>> begin Task inputs
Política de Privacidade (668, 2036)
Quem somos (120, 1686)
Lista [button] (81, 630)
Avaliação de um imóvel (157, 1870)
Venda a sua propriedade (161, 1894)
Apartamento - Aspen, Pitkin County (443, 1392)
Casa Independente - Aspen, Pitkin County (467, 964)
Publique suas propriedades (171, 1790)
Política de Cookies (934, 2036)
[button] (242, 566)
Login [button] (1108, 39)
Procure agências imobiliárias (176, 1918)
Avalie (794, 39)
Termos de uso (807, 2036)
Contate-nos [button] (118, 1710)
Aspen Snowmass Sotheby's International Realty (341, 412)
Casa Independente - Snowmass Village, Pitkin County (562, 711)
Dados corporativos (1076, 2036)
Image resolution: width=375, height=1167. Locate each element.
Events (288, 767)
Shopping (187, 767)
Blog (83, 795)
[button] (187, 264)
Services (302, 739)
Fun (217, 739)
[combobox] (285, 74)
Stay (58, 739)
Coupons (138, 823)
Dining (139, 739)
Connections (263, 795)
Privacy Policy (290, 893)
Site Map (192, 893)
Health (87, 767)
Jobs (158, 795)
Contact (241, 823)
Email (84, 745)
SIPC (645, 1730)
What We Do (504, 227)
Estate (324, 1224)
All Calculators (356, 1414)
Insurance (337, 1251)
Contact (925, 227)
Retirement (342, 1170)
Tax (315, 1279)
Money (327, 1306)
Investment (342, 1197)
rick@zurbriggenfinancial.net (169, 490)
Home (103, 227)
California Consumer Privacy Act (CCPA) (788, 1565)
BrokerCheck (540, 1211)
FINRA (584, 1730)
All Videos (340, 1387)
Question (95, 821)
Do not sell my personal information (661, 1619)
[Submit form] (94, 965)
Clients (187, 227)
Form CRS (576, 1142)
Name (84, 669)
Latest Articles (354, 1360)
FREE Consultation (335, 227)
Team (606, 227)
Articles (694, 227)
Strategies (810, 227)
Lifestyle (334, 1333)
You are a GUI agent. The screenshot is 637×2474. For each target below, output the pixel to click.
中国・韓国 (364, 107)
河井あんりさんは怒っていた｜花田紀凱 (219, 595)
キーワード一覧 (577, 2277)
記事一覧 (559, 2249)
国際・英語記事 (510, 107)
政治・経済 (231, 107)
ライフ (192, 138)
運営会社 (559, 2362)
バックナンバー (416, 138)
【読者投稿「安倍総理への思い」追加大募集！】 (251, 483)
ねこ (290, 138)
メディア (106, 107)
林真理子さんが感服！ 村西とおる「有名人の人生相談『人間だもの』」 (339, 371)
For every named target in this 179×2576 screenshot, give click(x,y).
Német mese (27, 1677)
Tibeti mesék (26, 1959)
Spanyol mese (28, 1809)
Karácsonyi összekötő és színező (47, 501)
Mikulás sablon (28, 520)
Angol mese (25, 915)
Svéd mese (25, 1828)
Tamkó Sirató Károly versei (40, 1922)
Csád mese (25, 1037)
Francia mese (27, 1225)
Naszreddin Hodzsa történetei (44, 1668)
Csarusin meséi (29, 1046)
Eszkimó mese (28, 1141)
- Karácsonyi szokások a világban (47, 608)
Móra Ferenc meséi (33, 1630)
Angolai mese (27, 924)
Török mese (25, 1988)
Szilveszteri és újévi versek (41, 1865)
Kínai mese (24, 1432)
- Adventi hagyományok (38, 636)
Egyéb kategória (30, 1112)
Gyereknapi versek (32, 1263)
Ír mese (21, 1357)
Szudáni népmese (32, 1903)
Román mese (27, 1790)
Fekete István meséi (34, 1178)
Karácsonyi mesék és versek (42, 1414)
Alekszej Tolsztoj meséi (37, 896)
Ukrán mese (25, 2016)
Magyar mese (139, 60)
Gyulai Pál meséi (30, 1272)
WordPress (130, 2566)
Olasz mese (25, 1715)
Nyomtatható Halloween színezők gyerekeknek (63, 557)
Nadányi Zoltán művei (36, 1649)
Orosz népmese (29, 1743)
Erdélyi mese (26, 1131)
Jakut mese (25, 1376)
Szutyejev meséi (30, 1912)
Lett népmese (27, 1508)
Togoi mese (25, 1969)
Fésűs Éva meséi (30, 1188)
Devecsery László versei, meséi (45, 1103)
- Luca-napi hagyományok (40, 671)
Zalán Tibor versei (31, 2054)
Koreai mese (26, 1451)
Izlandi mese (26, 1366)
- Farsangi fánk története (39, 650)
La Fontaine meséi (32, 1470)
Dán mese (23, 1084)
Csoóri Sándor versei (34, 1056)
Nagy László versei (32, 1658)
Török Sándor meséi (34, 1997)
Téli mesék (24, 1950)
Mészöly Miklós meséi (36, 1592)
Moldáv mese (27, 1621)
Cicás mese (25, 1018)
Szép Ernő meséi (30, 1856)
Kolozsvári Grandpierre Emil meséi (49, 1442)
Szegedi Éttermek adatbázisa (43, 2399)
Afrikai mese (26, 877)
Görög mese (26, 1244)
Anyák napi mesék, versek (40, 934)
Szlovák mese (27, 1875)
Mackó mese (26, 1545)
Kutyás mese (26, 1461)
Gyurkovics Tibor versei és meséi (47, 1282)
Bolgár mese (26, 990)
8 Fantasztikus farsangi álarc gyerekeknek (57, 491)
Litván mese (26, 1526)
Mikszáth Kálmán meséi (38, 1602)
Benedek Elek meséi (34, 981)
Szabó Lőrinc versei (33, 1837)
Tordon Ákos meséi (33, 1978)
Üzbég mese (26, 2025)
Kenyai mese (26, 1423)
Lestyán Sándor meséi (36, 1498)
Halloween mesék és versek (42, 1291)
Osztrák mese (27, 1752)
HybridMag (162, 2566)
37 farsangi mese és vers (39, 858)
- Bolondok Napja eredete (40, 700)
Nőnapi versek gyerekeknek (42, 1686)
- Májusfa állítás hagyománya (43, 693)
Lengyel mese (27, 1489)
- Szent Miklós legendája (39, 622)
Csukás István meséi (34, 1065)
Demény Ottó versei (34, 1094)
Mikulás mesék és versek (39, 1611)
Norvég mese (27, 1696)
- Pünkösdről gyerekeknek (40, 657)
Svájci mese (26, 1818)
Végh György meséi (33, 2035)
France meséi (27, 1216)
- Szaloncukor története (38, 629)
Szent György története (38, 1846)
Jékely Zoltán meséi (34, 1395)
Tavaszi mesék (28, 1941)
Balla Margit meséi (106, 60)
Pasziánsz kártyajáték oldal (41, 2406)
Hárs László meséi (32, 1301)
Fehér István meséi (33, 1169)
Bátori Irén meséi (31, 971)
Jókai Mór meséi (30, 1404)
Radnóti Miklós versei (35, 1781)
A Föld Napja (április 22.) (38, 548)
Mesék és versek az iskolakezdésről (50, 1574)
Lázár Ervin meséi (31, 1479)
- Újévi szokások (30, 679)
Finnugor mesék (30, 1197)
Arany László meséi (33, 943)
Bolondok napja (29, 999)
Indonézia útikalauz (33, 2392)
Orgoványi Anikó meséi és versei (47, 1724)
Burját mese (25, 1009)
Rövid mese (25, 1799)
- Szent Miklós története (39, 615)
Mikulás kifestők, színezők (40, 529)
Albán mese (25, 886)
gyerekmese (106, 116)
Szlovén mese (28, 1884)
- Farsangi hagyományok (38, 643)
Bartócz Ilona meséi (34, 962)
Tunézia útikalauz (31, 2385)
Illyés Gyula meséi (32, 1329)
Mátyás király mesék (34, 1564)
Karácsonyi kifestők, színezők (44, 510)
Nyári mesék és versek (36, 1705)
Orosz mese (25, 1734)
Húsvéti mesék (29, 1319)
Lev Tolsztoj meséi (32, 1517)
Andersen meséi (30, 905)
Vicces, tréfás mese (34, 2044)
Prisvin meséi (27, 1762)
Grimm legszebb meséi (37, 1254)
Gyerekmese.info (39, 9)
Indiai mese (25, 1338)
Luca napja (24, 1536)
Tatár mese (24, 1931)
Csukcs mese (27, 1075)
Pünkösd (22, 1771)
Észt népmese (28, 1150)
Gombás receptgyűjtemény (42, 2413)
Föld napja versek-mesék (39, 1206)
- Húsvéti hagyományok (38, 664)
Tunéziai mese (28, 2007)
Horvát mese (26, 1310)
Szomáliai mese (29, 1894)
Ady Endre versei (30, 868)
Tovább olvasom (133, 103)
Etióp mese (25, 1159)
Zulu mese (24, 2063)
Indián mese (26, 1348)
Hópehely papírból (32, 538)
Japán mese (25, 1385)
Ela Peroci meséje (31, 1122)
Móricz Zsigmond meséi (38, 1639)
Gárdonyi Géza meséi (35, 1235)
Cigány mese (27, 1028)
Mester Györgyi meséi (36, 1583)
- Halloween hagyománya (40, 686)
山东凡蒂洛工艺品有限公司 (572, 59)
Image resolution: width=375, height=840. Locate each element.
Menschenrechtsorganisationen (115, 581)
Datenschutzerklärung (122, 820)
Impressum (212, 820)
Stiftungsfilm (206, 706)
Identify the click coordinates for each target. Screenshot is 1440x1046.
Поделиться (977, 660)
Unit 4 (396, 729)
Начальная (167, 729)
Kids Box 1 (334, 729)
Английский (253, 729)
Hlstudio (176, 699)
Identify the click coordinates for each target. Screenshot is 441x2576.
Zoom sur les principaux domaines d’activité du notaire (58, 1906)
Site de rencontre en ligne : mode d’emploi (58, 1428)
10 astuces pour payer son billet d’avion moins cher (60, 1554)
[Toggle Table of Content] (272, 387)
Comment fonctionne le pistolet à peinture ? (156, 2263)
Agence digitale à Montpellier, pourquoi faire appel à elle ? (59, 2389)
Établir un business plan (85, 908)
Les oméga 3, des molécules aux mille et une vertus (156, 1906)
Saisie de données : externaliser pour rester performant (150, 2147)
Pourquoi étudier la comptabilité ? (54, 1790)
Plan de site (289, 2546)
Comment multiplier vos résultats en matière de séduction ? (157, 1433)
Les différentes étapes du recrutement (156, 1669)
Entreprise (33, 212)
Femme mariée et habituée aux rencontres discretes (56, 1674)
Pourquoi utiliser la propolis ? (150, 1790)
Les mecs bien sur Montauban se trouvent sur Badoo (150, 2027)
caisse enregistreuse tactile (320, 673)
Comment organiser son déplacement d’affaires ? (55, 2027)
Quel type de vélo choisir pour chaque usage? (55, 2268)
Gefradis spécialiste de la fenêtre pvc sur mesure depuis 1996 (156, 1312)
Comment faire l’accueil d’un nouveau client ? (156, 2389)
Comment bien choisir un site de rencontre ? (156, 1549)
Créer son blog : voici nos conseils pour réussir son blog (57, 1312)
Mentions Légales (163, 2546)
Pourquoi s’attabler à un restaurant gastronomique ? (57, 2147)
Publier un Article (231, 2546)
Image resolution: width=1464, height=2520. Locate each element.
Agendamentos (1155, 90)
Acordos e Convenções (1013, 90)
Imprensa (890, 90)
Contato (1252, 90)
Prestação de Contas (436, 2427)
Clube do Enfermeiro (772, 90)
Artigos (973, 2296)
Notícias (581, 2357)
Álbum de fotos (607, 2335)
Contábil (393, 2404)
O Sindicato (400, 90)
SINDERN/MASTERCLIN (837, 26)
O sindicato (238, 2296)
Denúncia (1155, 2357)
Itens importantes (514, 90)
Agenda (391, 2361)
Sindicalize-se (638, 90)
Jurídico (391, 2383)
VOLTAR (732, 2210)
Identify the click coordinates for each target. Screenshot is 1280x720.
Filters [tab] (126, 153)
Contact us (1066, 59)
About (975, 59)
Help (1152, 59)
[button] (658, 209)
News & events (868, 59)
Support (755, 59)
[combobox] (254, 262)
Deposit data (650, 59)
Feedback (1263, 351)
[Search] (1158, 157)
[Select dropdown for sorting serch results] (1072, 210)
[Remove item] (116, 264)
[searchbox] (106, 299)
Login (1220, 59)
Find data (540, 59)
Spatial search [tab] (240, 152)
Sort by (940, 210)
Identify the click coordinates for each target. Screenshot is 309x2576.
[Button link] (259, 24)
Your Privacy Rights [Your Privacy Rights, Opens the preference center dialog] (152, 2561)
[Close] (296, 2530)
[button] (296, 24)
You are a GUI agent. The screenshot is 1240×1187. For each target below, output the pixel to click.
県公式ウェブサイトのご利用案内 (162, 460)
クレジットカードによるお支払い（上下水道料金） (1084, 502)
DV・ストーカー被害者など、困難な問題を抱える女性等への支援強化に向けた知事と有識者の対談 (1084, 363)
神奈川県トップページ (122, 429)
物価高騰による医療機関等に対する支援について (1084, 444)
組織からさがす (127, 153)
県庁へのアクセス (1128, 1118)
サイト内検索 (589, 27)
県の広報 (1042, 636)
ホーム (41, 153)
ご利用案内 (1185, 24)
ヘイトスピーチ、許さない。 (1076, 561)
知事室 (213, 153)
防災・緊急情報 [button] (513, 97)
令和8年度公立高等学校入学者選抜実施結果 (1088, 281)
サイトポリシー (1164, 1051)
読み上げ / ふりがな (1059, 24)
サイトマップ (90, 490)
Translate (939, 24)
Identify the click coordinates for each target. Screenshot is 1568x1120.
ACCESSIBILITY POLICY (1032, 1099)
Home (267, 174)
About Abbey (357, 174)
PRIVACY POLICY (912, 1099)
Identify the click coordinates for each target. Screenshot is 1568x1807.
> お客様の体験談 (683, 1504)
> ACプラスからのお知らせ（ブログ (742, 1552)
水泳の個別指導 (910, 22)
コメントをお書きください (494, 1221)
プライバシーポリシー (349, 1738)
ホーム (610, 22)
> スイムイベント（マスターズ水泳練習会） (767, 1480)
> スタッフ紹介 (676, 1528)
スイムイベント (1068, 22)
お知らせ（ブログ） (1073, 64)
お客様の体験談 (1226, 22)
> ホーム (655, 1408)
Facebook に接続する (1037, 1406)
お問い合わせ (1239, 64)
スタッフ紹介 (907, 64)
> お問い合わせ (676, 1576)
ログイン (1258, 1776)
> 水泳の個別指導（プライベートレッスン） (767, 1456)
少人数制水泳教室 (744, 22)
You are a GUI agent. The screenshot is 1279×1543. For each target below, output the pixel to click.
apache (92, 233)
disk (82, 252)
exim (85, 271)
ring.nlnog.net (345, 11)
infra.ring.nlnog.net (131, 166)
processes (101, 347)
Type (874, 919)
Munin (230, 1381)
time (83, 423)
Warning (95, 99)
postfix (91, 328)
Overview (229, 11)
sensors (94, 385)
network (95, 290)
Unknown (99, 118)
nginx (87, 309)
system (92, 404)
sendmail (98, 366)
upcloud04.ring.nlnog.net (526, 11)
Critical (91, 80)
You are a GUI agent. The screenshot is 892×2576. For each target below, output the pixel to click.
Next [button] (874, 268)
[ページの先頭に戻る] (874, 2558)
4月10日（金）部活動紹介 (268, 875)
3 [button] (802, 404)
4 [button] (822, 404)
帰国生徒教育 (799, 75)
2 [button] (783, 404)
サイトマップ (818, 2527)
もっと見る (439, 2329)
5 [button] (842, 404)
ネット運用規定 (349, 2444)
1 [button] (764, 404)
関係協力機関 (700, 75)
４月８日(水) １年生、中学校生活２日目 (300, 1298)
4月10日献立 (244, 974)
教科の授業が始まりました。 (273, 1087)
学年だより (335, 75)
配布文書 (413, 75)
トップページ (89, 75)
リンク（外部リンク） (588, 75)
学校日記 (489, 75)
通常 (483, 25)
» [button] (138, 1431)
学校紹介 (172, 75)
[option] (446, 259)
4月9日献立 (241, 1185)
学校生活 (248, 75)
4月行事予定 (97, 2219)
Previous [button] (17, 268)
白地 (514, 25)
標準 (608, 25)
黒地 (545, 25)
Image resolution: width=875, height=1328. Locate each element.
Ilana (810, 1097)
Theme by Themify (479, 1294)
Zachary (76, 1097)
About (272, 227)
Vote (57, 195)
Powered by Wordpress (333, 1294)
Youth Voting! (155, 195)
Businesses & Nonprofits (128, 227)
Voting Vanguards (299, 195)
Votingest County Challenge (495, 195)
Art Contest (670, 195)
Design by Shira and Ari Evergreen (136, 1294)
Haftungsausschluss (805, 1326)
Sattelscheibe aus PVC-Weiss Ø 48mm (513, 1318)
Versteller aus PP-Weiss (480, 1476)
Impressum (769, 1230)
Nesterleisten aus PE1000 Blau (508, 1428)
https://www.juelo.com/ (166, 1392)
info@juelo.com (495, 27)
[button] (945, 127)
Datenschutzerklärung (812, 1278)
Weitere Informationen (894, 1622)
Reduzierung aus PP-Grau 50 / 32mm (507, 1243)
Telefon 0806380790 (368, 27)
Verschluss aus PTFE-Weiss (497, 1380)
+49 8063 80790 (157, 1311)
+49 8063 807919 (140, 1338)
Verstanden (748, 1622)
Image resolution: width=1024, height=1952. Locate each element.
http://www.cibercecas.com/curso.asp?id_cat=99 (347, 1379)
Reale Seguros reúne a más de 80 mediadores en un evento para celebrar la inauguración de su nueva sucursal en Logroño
>> end Task inputs
- _Given exercise_
Reproduce the lines from the start of the stored data entries through the line containing "Blog (83, 795)", including both ends.

- _Problem solution_
Política de Privacidade (668, 2036)
Quem somos (120, 1686)
Lista [button] (81, 630)
Avaliação de um imóvel (157, 1870)
Venda a sua propriedade (161, 1894)
Apartamento - Aspen, Pitkin County (443, 1392)
Casa Independente - Aspen, Pitkin County (467, 964)
Publique suas propriedades (171, 1790)
Política de Cookies (934, 2036)
[button] (242, 566)
Login [button] (1108, 39)
Procure agências imobiliárias (176, 1918)
Avalie (794, 39)
Termos de uso (807, 2036)
Contate-nos [button] (118, 1710)
Aspen Snowmass Sotheby's International Realty (341, 412)
Casa Independente - Snowmass Village, Pitkin County (562, 711)
Dados corporativos (1076, 2036)
Image resolution: width=375, height=1167. Locate each element.
Events (288, 767)
Shopping (187, 767)
Blog (83, 795)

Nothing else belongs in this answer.